In a study done by the Federal Reserve Bank of Kansas City and published in January 2016 as a working paper titled Chargebacks: Another Payment Card Acceptance Cost for Merchants, some statistical insights to chargebacks include:

  • The total chargeback rate compared to the total transaction volume is 0.016%.

  • The most common reason for initiating chargeback claims is a fraud (i.e. transactions reported as being unauthorized by cardholders).

  • The study also included chargeback numbers for “non-receipt of goods or services,” and “product quality-related reasons,” both of which can also indicate friendly fraud.

  • Total chargeback rate and fraud chargeback rate are significantly higher for card-not-present transactions than for card-present transactions.

  • Fraud related charges overwhelmingly resulted in a merchant loss.

  • Merchants were only able to successfully dispute 20%-30% of the chargeback claims.

  • Merchant losses are substantially smaller than other credit card processing fees but the study is not granular enough to calculate total loss, which includes the merchant’s loss of merchandise, labor, capital, and other time-related costs associated with fighting a chargeback dispute.

Handling Chargeback Fraud

Assuming that you are being victimized by chargeback fraud the first thing you can do to prevent is keep good records. This way, you have an evidentiary proof for your processor in case of disputes.Records of purchases, shipping/tracking information and evidence of delivery, etc. go a long way in eliminating doubts and maintaining your reputation. Having these records will also eventually help you improve your standing and may cut back on some costs of being a high-risk business!

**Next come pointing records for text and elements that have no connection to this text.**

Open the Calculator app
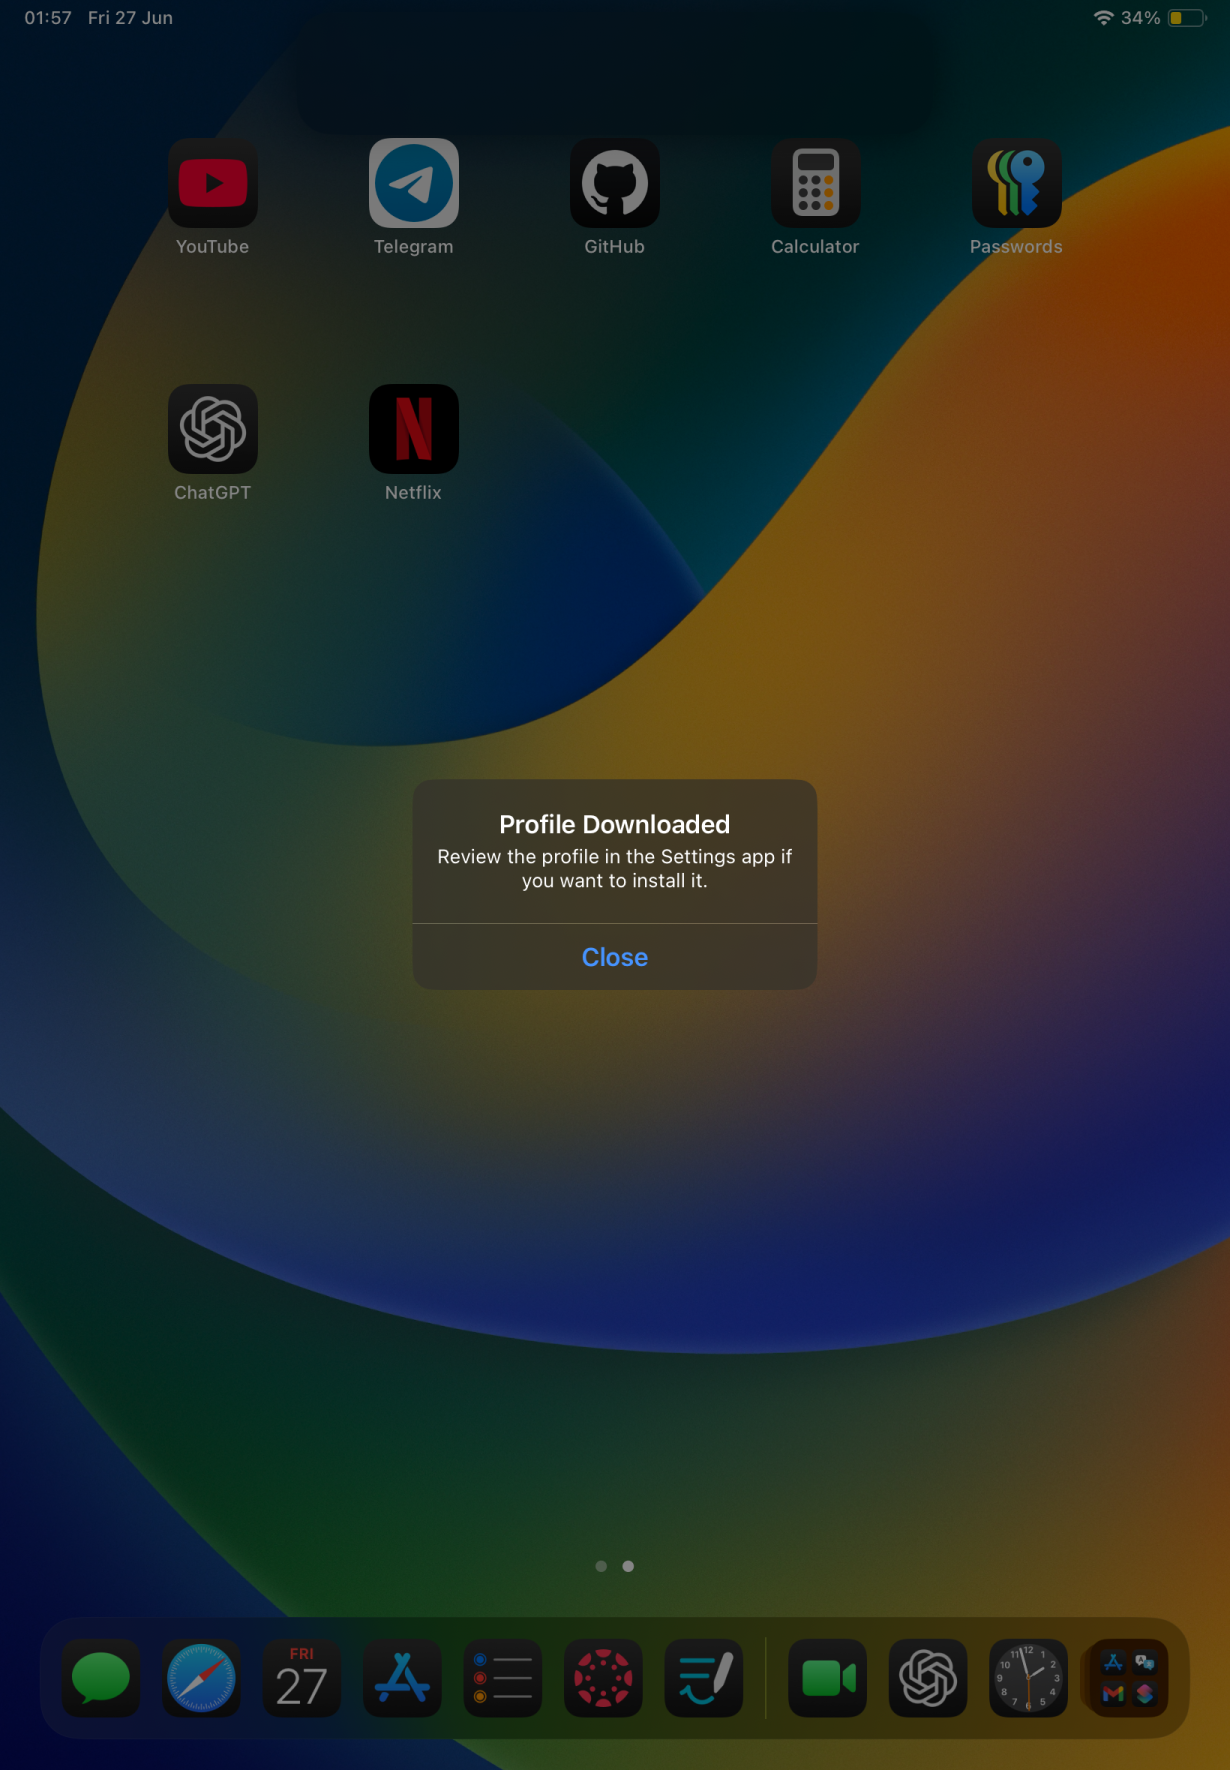The width and height of the screenshot is (1230, 1770). pos(815,184)
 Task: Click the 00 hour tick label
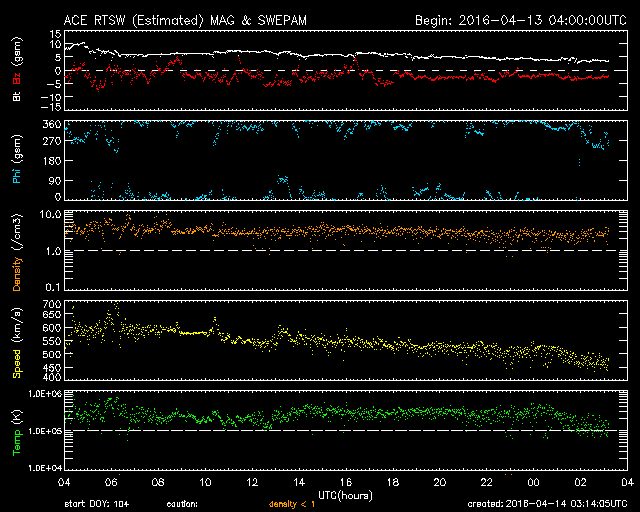click(x=531, y=482)
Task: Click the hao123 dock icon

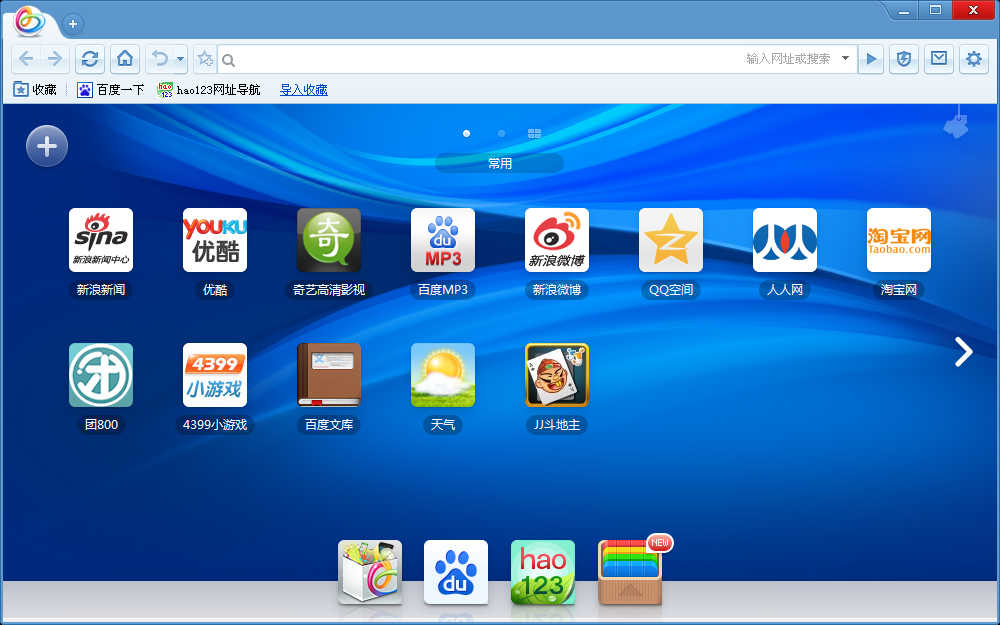Action: point(543,572)
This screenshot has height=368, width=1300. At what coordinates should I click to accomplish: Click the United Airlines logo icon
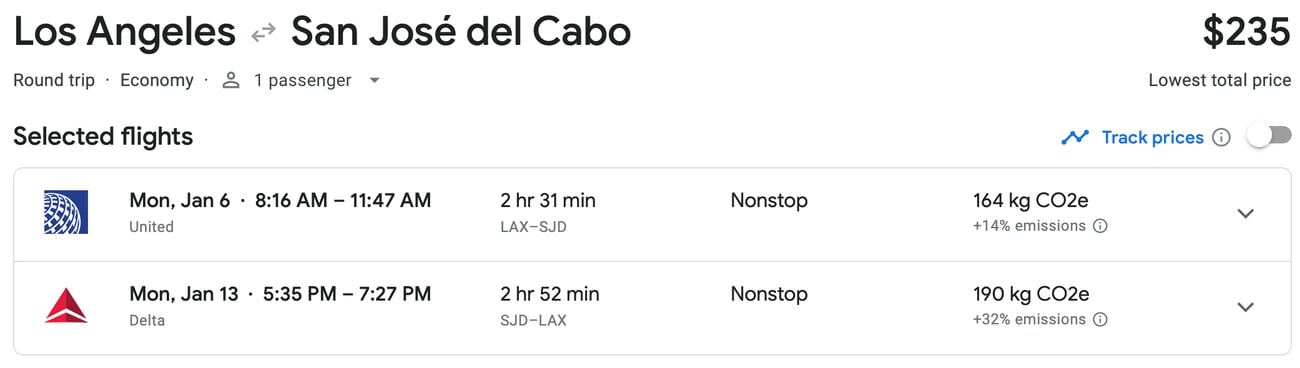[x=66, y=213]
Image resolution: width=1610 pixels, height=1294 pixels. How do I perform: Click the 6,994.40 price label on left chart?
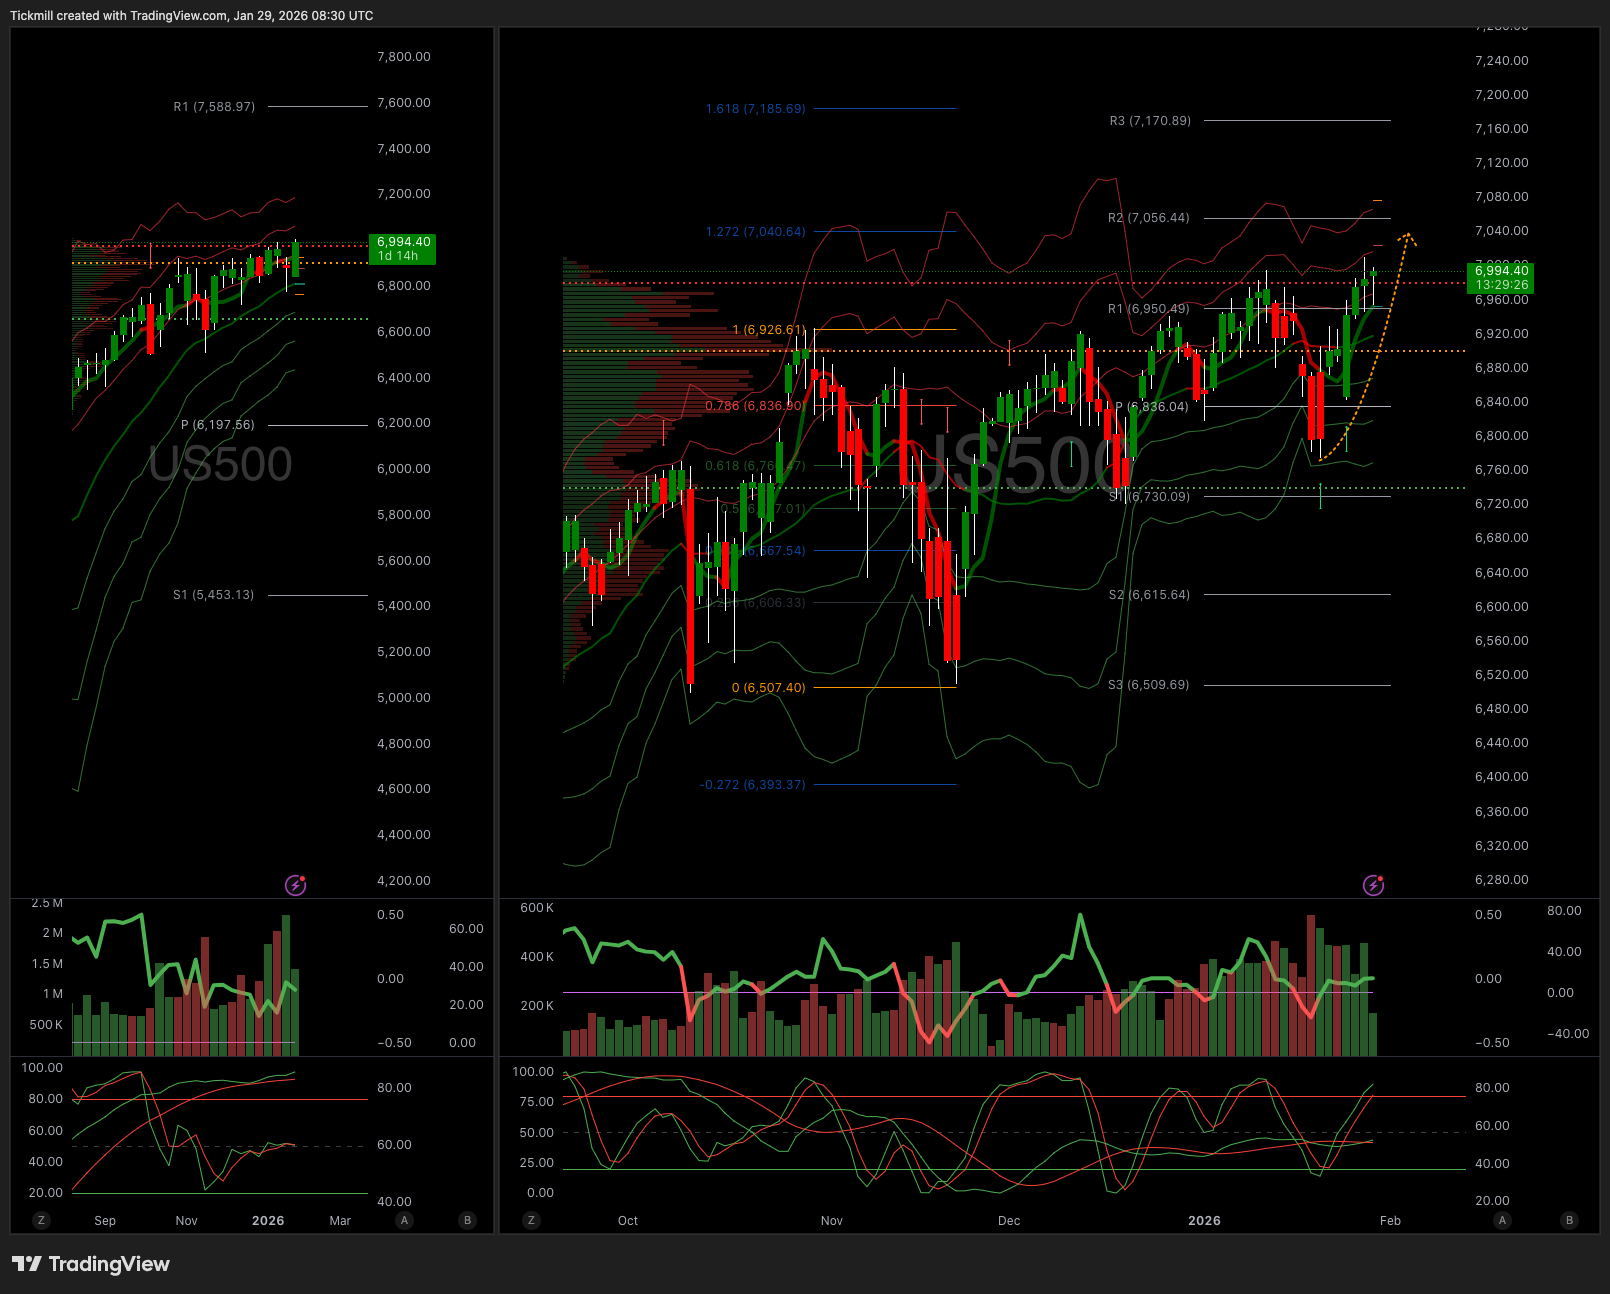pyautogui.click(x=403, y=248)
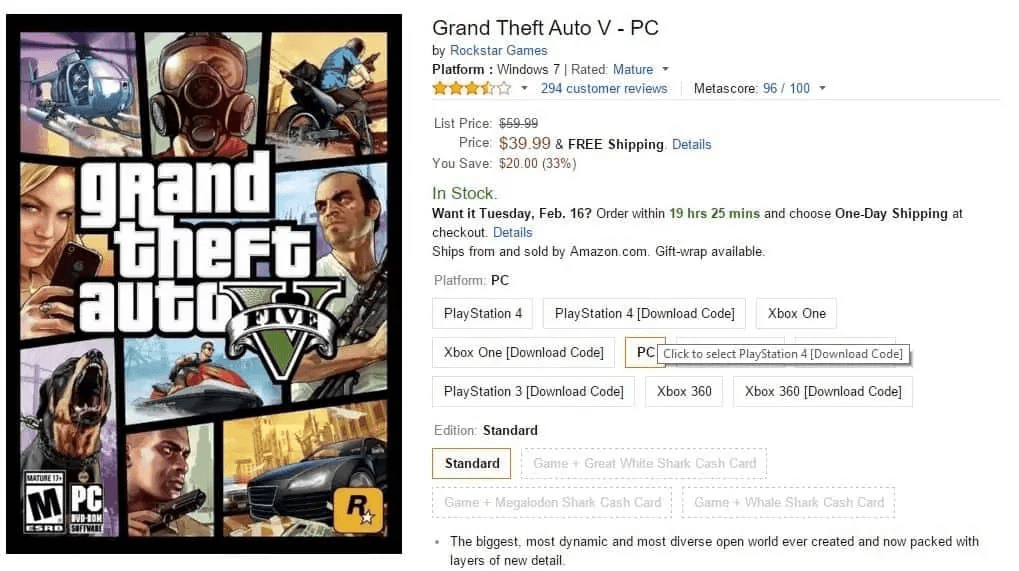Select the PlayStation 4 platform option

tap(483, 313)
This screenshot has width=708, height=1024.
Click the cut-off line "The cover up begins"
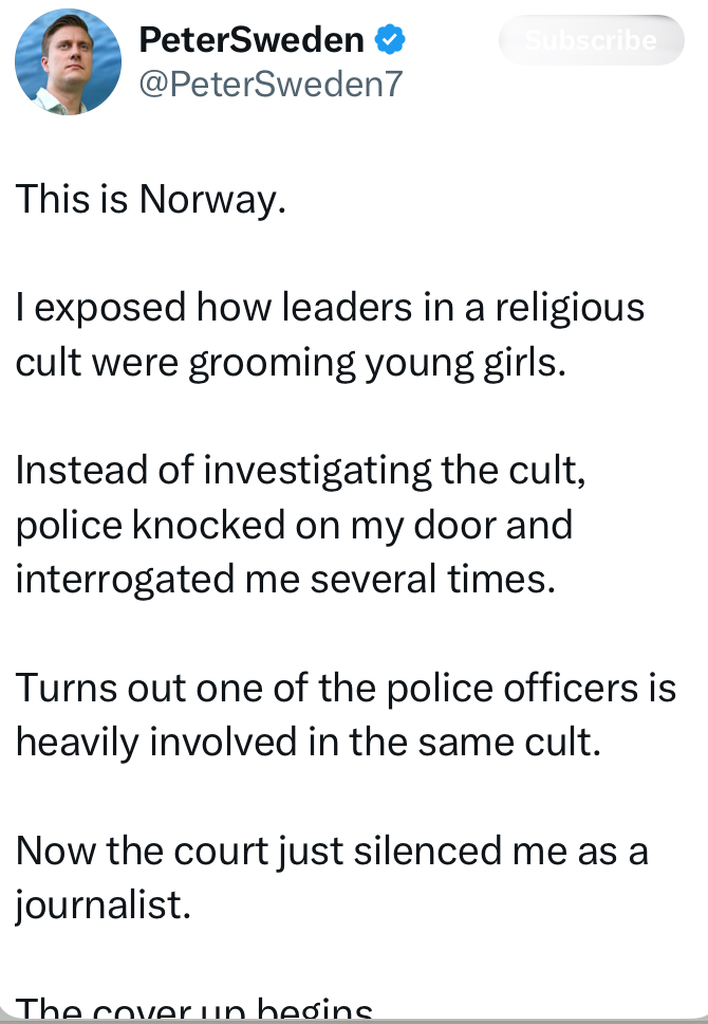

Only 20-30% of businesses win a chargeback dispute. But does that mean you give up? Absolutely not, dealing with fraud is a painstaking process, and while issuing banks may side with their customers, your paperwork can put you into that 20-30% winning bracket very easily. Especially because most claims are based on non-fulfillment, which can be easily solved with the paper trail.

Final Word for High-Risk Businesses

It’s tough! We know.

Especially after the pandemic, the going has become even tougher! But as long as you have the right business mindset, and are ready to maintain a vigilant eye, no matter if your business is dubbed high risk, you should be able to manage it despite the extra hurdles that may come your


Just understand one thing, once you have a system sorted out, everything else is just clockwork. There are several specialists out there who can help you get set up, so make use of them, but above all, be sure to keep a watchful eye on your business.